Write out the data below word for word, from the line with "Locate an element" to the line with "the contact named", including both of those lines. Leave the pictures out of your answer.

Records
══════════

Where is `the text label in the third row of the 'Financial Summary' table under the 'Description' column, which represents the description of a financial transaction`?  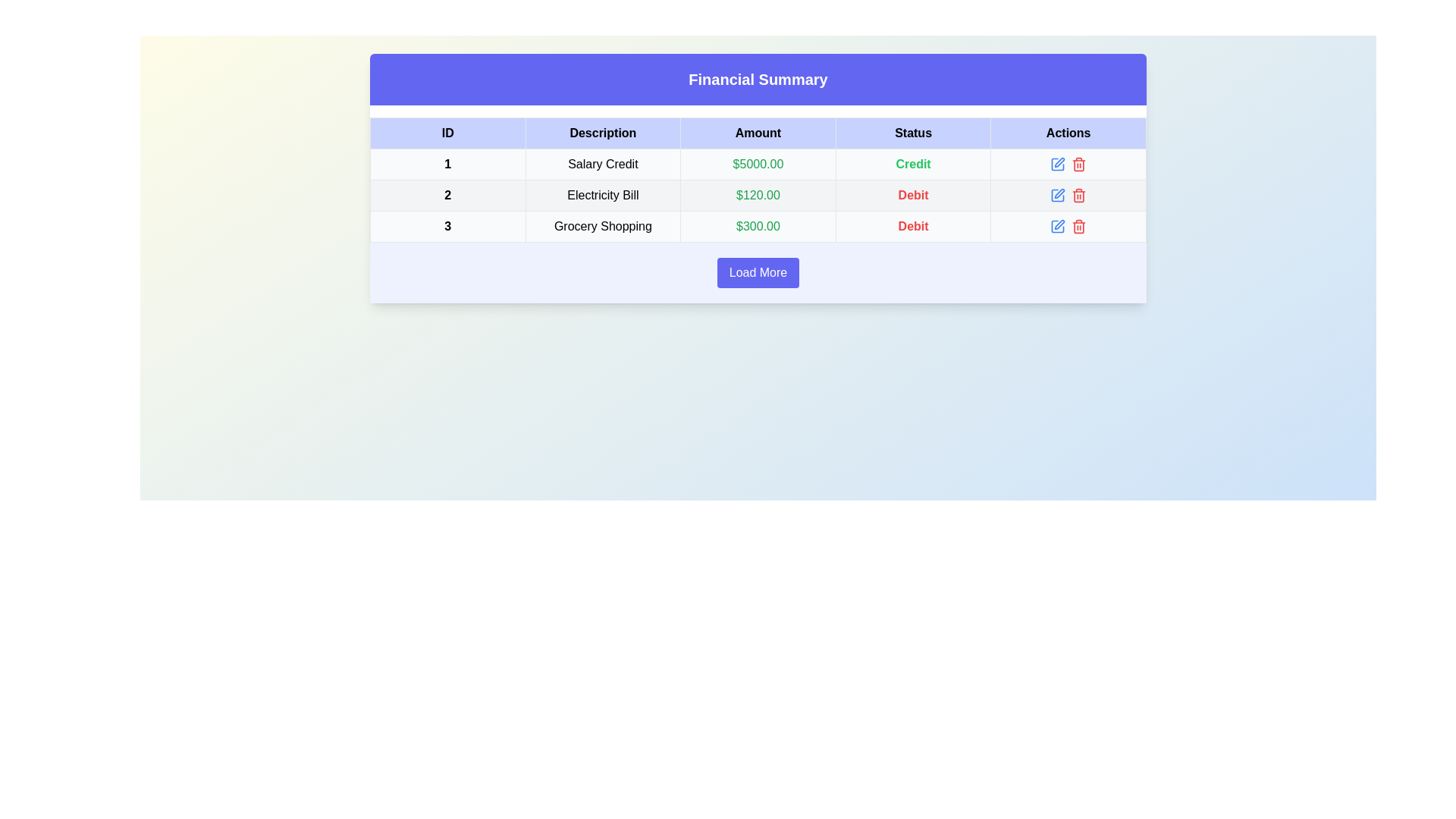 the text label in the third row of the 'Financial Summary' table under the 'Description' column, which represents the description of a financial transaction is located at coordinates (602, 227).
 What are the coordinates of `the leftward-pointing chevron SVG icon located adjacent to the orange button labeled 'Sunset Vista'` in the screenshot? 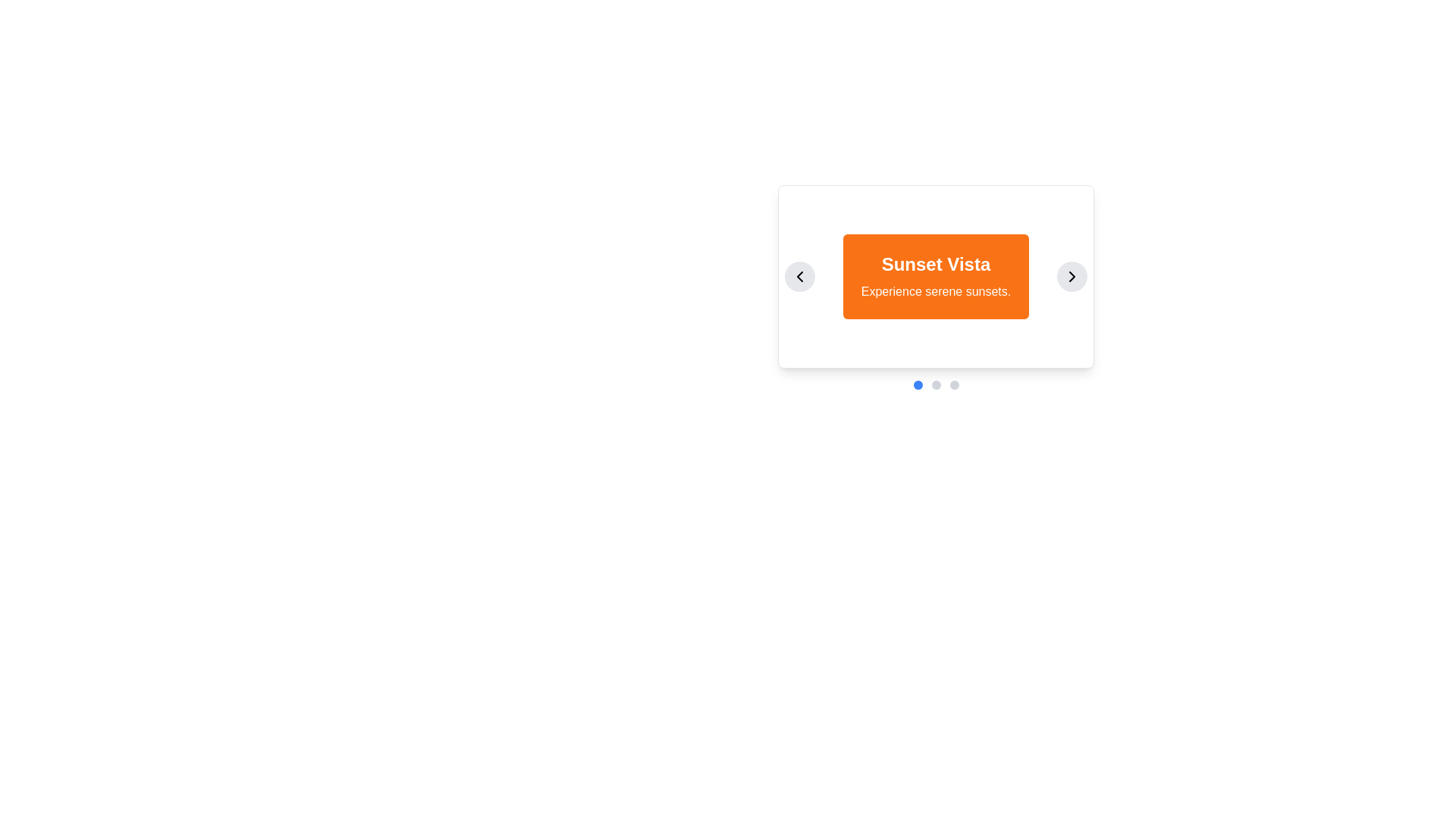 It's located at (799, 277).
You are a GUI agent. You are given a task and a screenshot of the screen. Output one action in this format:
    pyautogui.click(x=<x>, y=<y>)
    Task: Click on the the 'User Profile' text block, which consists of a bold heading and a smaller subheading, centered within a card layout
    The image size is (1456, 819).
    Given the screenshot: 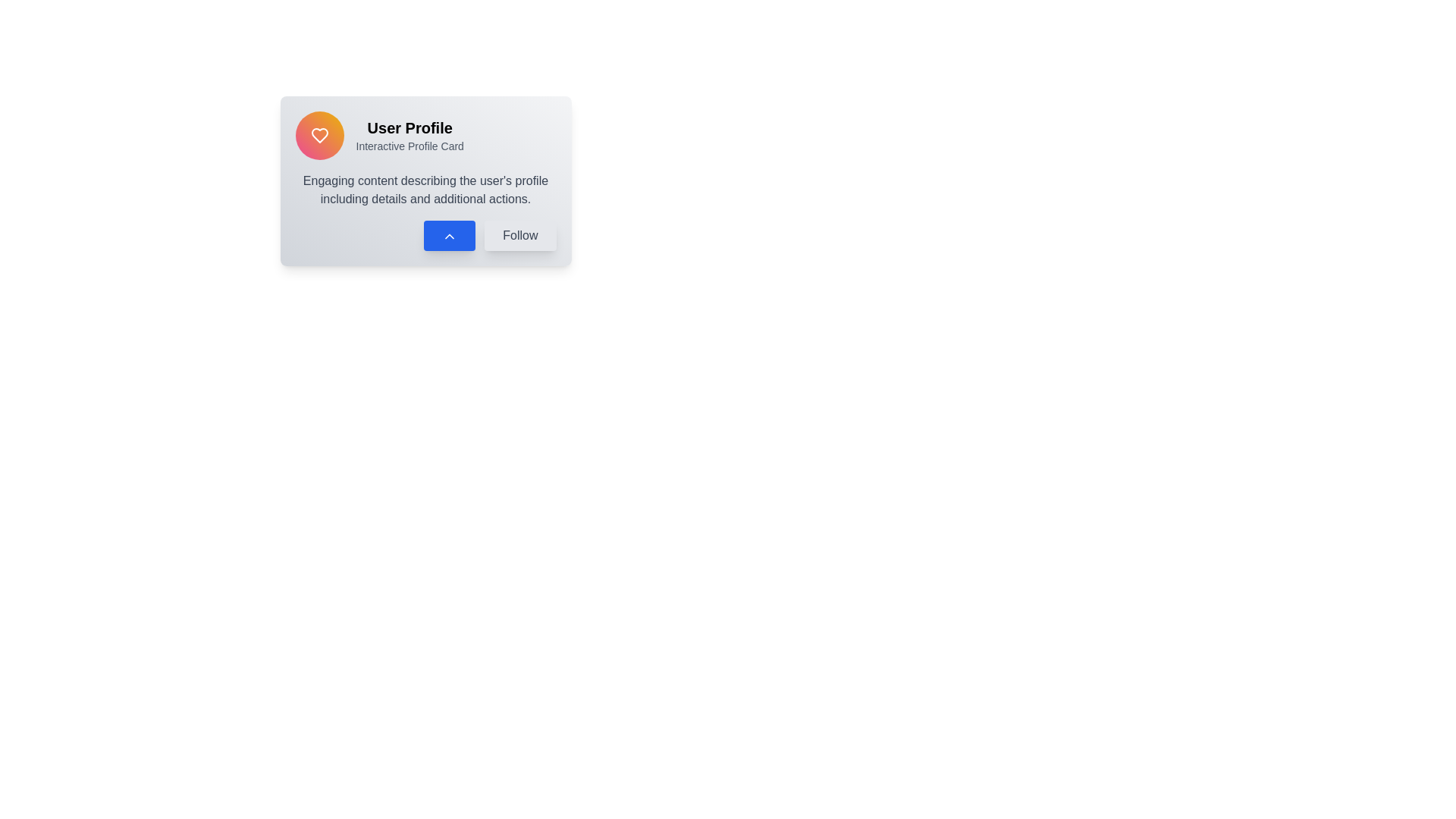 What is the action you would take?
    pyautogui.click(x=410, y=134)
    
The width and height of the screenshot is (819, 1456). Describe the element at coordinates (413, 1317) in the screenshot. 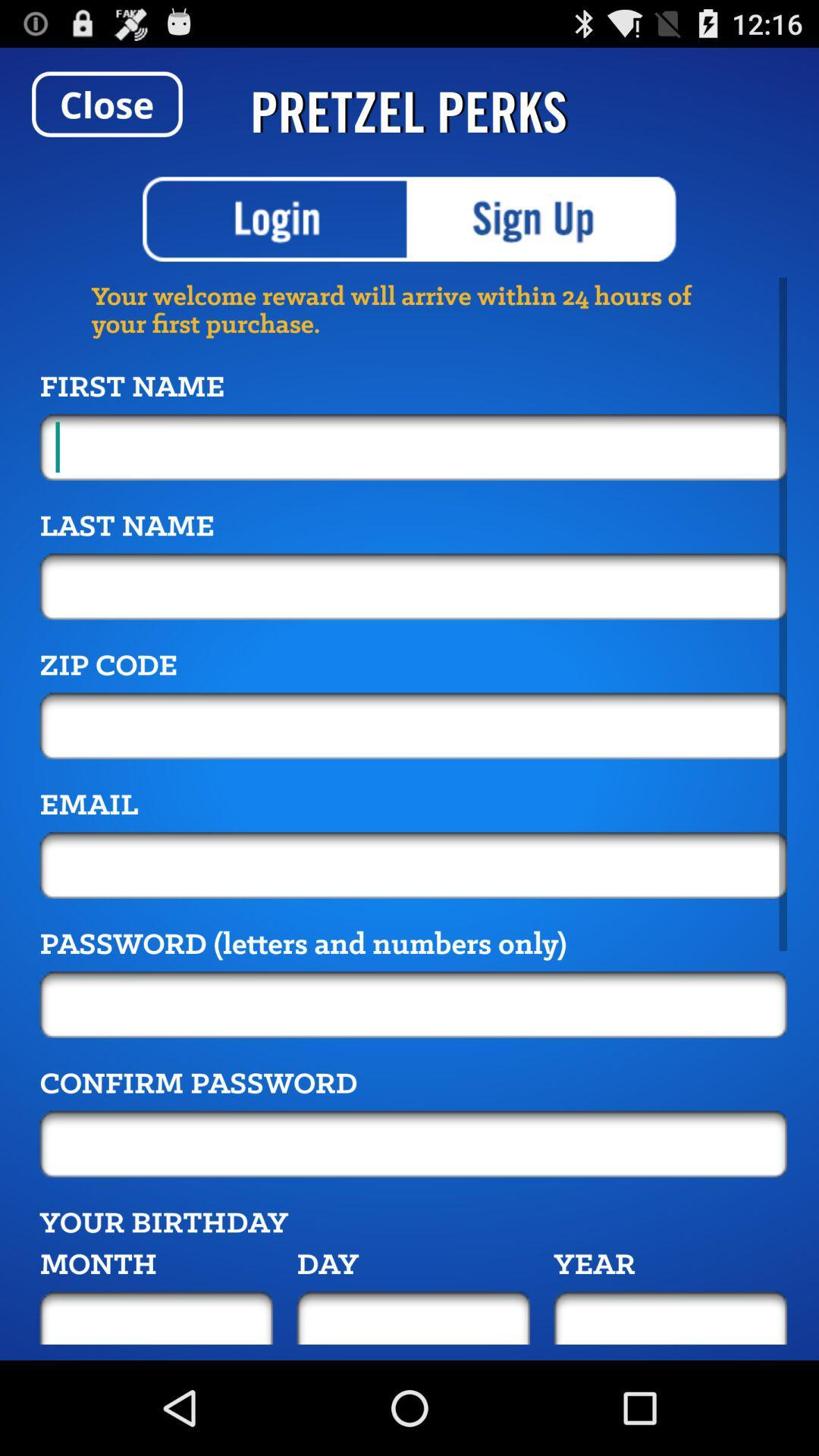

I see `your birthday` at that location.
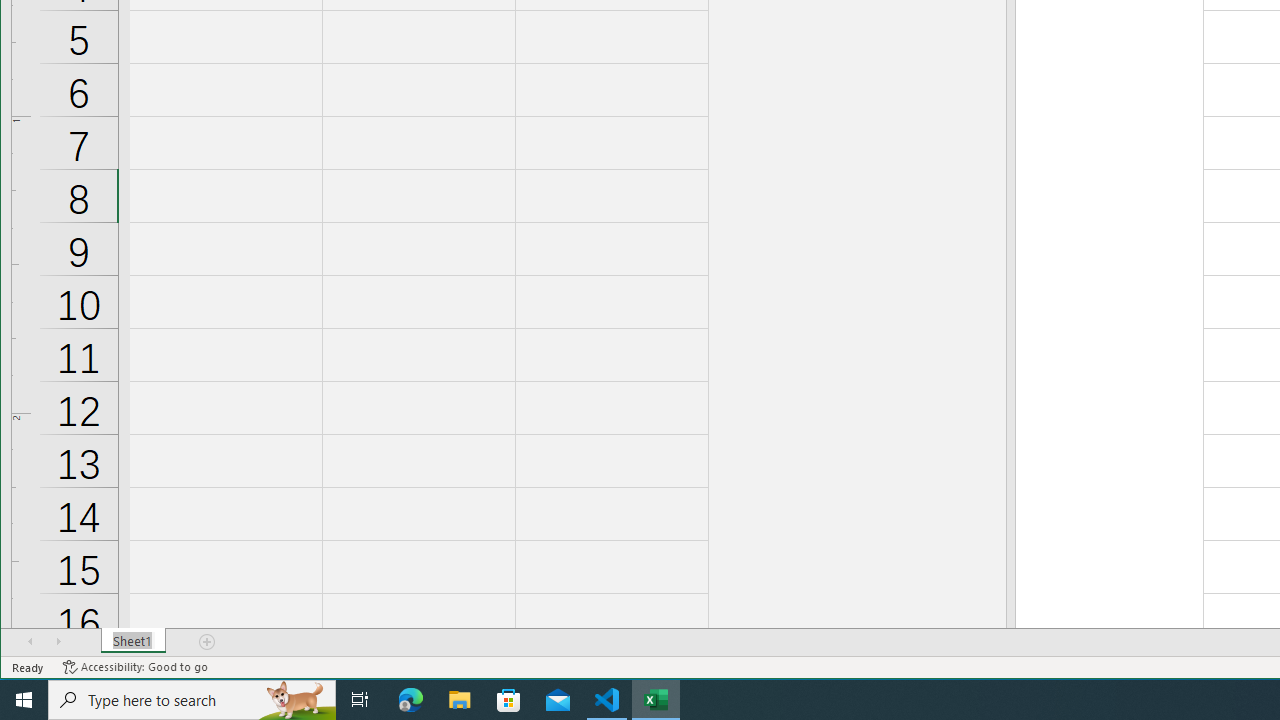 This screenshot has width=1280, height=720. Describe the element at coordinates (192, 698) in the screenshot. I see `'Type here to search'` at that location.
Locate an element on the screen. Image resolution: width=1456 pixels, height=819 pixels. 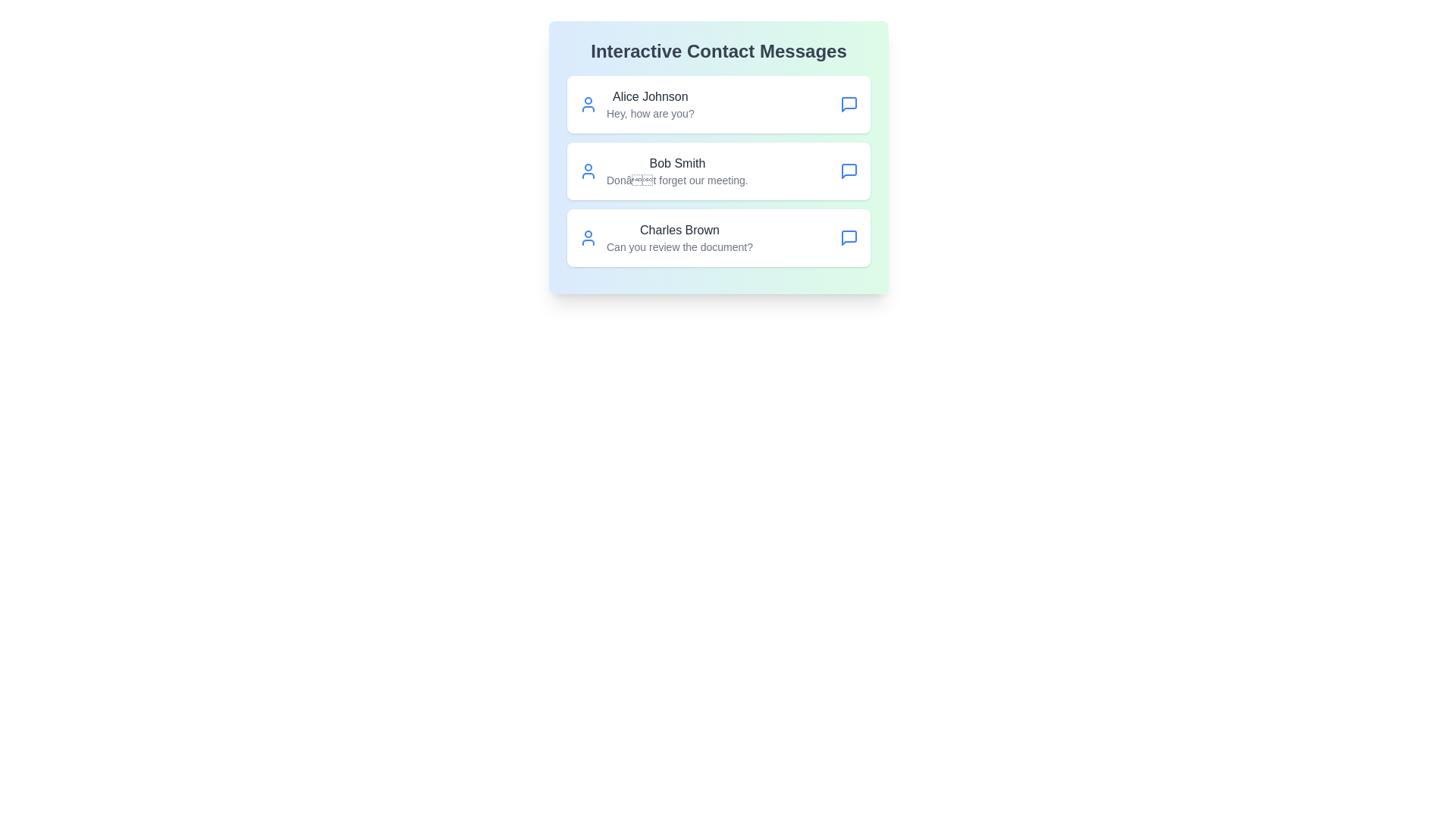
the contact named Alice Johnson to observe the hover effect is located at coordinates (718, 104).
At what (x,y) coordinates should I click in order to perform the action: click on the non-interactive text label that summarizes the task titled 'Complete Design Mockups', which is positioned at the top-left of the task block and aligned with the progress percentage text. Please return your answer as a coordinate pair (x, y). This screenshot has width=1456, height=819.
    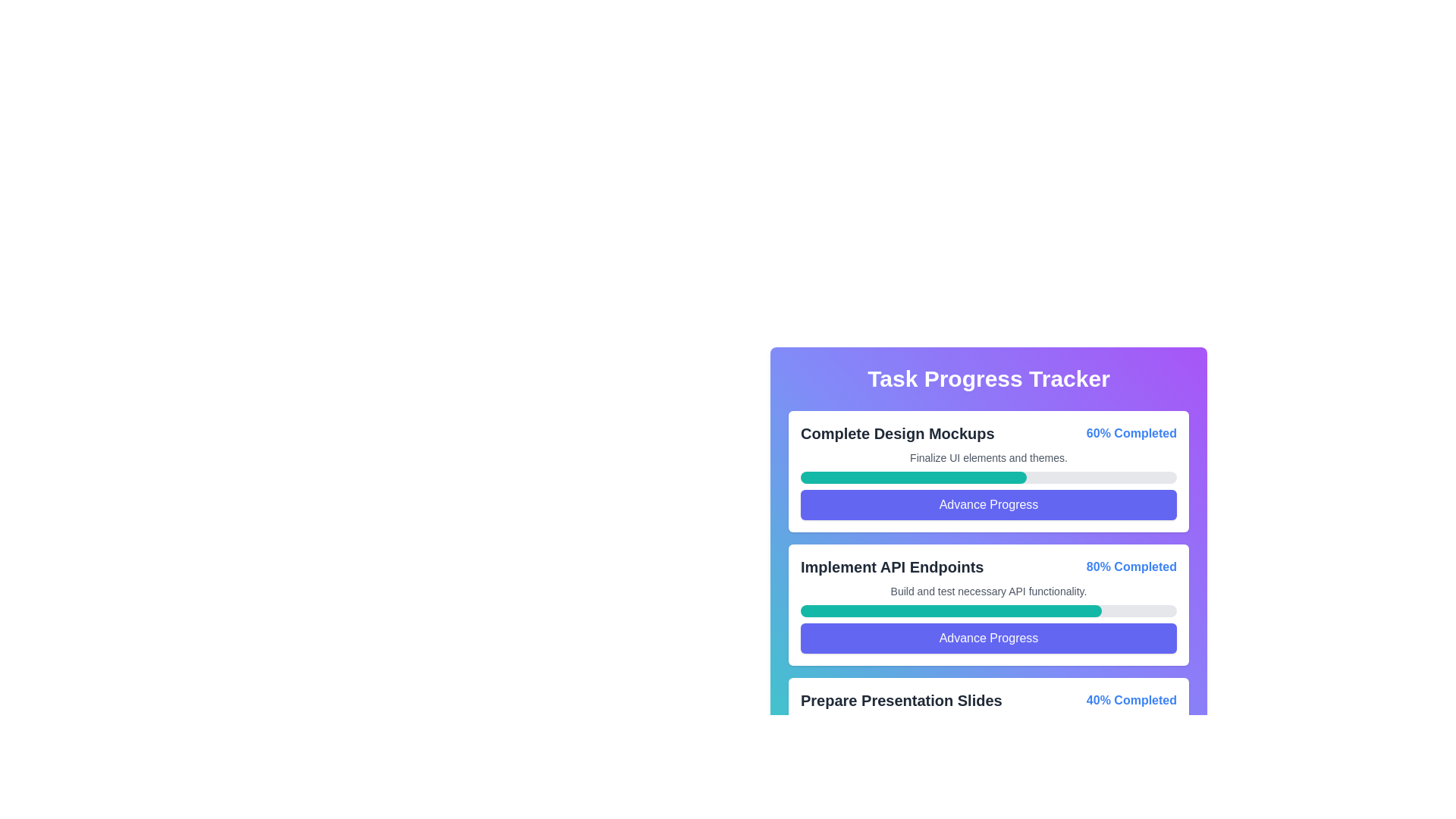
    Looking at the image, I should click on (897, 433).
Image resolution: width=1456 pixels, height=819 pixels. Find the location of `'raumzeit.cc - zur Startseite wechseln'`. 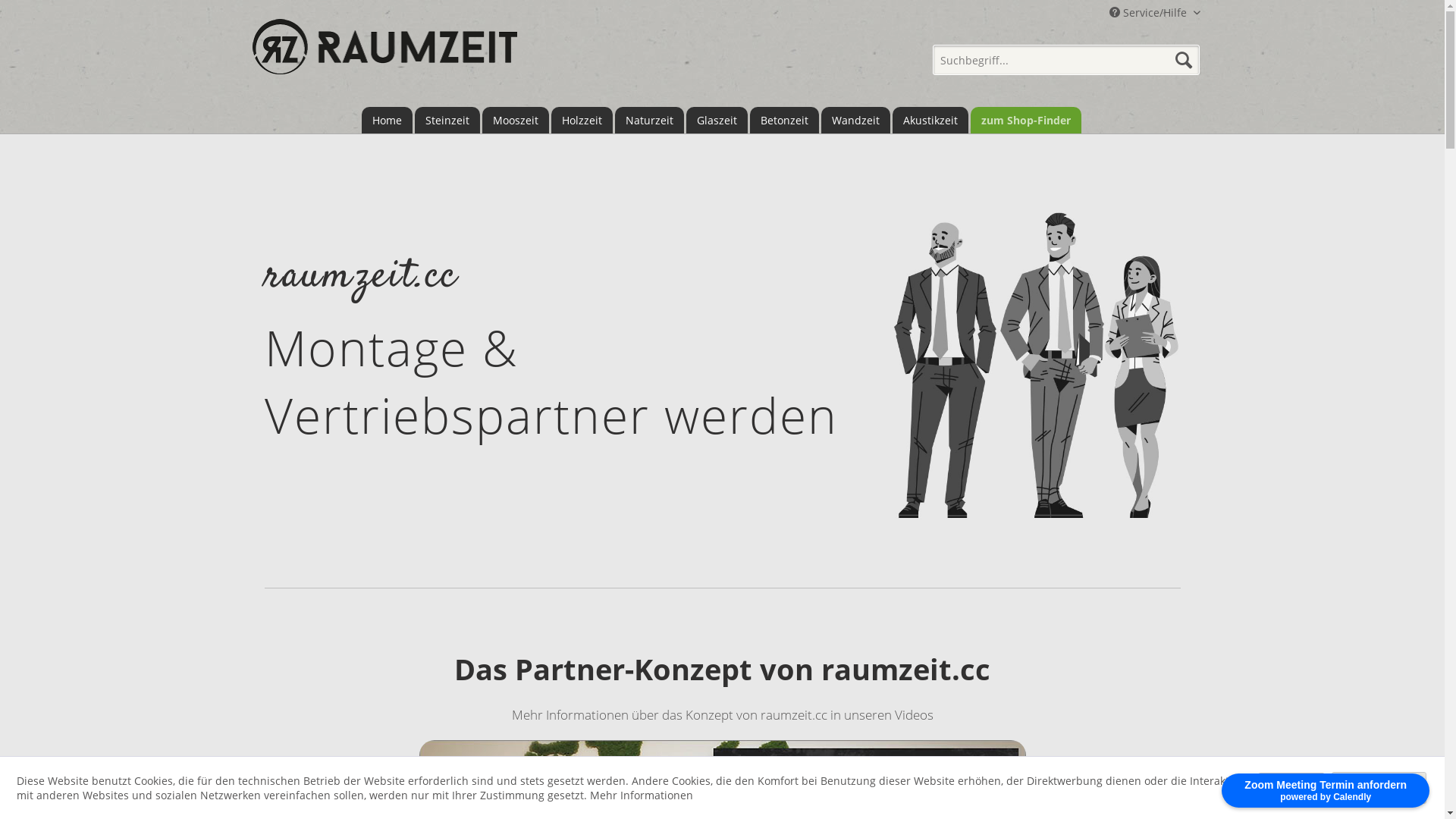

══════════

### EXERCISE SOLUTION
Locate an element on the screen. Image resolution: width=1456 pixels, height=819 pixels. 
the contact named Alice Johnson to observe the hover effect is located at coordinates (718, 104).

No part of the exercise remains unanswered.